(Credits: Raph Pour-Hashemi)
Wed 13 August 2025 1:00, UK
Queens of the Stone Age aren’t an albums band. Josh Homme and whichever crew of stoner-rock tough nuts he can assemble that week are one of the great singles bands of their time, and one of the great live bands of the 21st century.
All that quality doesn’t often translate into the studio, where their tendency to noodle over half-baked riffs and half-formed song ideas can make the mind wander away from the sheer magic of songs like ‘First It Giveth’, ‘No One Knows’ and ‘Burn the Witch’.
This may be my taste speaking, but at the same time, I don’t really think that Homme built Queens of the Stone Age for being an albums kind of band. A lot of the time, it doesn’t seem like he built them for anything other than proving his own reputation as one of the coolest people Palm Springs, California, ever produced. Not bad for a part of town that gave the world both Lucille Ball and Katherine Hepburn. If anything, sweating over the minutiae of a song’s bridge would go against the very soul of the band itself.
That’s not me patronising the band either; they’re a group for whom the very point of rock ‘n’ roll is spontaneity. That overthinking is the very death of rock ‘n’ roll, and there’s a very good argument to be made there. Raw Power wasn’t made by The Stooges sweating over each individual scrap of a song; it was made by figuring out during their live shows what made crowds go absolutely insane (that wasn’t Iggy trying to kill himself) and somehow getting that into the studio.
Thus, Queens of the Stone Age albums are often built in a similar way. Why sweat the small stuff when you could make a record with vibes alone? Their ascension to arena-slaying heights and festival headline slots proves that the whole idea works, so why am I being such a buzz kill? Well, apart from the fact that I’m a rock writer, and killing buzzes is what we were put on this cursed earth to do, it’s because there’s one iron-clad example of just what kind of album Homme is capable of when he puts his mind to it.

--- GIVEN DATA ---
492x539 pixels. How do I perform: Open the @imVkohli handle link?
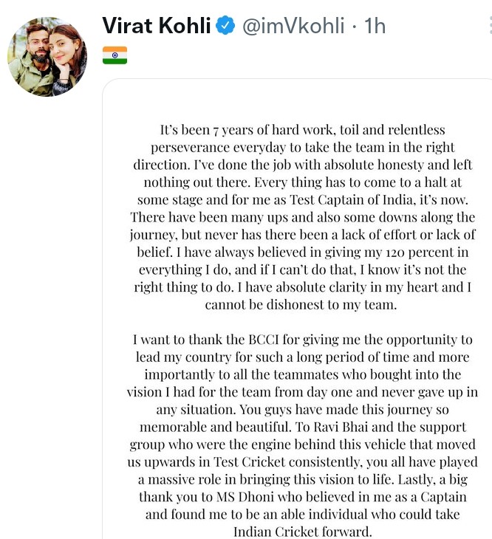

==

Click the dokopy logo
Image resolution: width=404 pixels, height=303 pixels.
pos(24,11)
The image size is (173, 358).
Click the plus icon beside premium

* * *

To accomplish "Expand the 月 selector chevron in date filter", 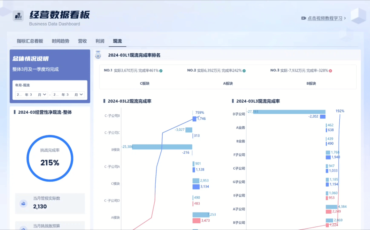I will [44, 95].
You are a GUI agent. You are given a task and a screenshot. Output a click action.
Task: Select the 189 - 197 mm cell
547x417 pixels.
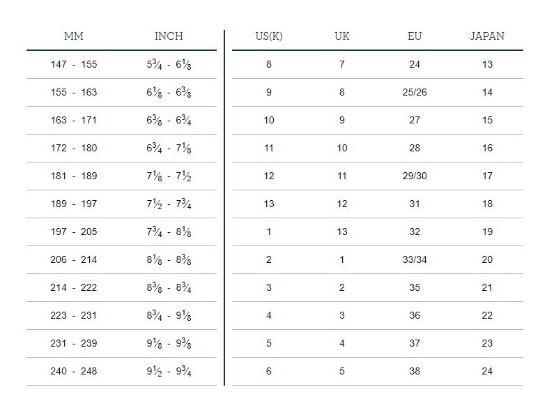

--- REQUIRED ACTION 1 ---
In the Queens of the Stone Age article, which album by The Stooges is named?
--- REQUIRED ACTION 2 ---
Copy word for word the part of the Queens of the Stone Age article from "That’s not me" up to and including "into the studio.".

--- ANSWER AREA 1 ---
Raw Power

--- ANSWER AREA 2 ---
That’s not me patronising the band either; they’re a group for whom the very point of rock ‘n’ roll is spontaneity. That overthinking is the very death of rock ‘n’ roll, and there’s a very good argument to be made there. Raw Power wasn’t made by The Stooges sweating over each individual scrap of a song; it was made by figuring out during their live shows what made crowds go absolutely insane (that wasn’t Iggy trying to kill himself) and somehow getting that into the studio.